Now let me present why and how we are making smart progress at multiple levels – from small scale to large scale applications and impact.
- First, there are plenty of small, real wins, such as this effort to improve eCommerce.
- Second, there are a growing number of products that improve upon or address the deficiencies of widely-used techniques in IR, NLP, and ML (the importance of background knowledge has been widely recognized, e.g., see the discussion on Data Alone is Not Enough). This product requiring understanding of clinical notes is one of the rapidly growing examples.
- Finally, systemic changes are coming to Web scale systems where semantics is the primary differentiator. What can be better examples than the applications where lots of money is made: search and advertisement. The role of semantics for search/personalization/targeting/advertisement has been known and demonstrated in a commercial setting since around 2000 (see this interview, this patent, this talk, and this paper), but in line with the rule of thumb I have experienced, that technology maturation and scale out often take 15 years, semantic search and advertisements are receiving a full court press and are now indeed coming to an average consumer.

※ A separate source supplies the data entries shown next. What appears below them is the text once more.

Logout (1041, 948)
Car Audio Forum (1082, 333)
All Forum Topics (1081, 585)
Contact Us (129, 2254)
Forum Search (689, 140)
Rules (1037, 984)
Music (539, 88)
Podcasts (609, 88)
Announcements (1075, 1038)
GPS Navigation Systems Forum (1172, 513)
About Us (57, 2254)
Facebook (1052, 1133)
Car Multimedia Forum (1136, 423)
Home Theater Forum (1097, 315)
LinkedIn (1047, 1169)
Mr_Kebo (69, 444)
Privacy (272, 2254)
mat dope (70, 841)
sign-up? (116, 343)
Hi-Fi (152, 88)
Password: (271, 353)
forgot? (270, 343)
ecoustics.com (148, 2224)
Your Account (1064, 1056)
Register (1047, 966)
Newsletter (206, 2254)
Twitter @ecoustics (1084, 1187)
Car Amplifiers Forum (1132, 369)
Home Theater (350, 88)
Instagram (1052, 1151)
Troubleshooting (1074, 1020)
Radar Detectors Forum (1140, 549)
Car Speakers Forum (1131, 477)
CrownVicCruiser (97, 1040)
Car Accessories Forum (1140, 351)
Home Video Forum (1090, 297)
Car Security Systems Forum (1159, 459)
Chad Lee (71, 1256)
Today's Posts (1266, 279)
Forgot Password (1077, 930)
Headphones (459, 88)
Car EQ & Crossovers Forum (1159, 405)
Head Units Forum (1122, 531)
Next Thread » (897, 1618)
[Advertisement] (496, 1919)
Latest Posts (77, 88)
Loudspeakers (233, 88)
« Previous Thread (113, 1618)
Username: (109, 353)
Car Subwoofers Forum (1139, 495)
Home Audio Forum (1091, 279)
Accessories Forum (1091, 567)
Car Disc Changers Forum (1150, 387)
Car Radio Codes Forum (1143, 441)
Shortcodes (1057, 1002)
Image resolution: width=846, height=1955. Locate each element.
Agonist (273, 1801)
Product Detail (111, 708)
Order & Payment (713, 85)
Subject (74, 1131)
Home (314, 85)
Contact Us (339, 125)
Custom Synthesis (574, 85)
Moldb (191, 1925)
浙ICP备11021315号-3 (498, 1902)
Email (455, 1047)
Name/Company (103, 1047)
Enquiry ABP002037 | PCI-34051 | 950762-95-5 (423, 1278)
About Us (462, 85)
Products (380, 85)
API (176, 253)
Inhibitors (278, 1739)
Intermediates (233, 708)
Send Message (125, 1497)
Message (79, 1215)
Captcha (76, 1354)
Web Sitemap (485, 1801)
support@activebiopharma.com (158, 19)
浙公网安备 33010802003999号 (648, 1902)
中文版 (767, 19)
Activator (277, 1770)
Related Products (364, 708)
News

Nova Spivack, technology futurist, serial entrepreneur, angel investor and CEO, Bottlenose:
Google’s Knowledge Graph improvements, and the hiring of Ray Kurzweil, both signify significant interest at Google in semantics and machine intelligence as part of their core offerings. Kurzweil has stated recently that Google is going to read every Web page and book, using machine intelligence, to begin to change the paradigm of search to more of a dialogue experience. This clearly points towards a longer term goal at Google of becoming an intelligent assistant. I think Apple’s acquisition of Topsy showed further interest in this same theme. Perhaps Apple plans to use Topsy to learn in the wild in order to make Siri and other apps smarter. Both companies seem to be showing signs of pushing forward towards proactive intelligent assistance.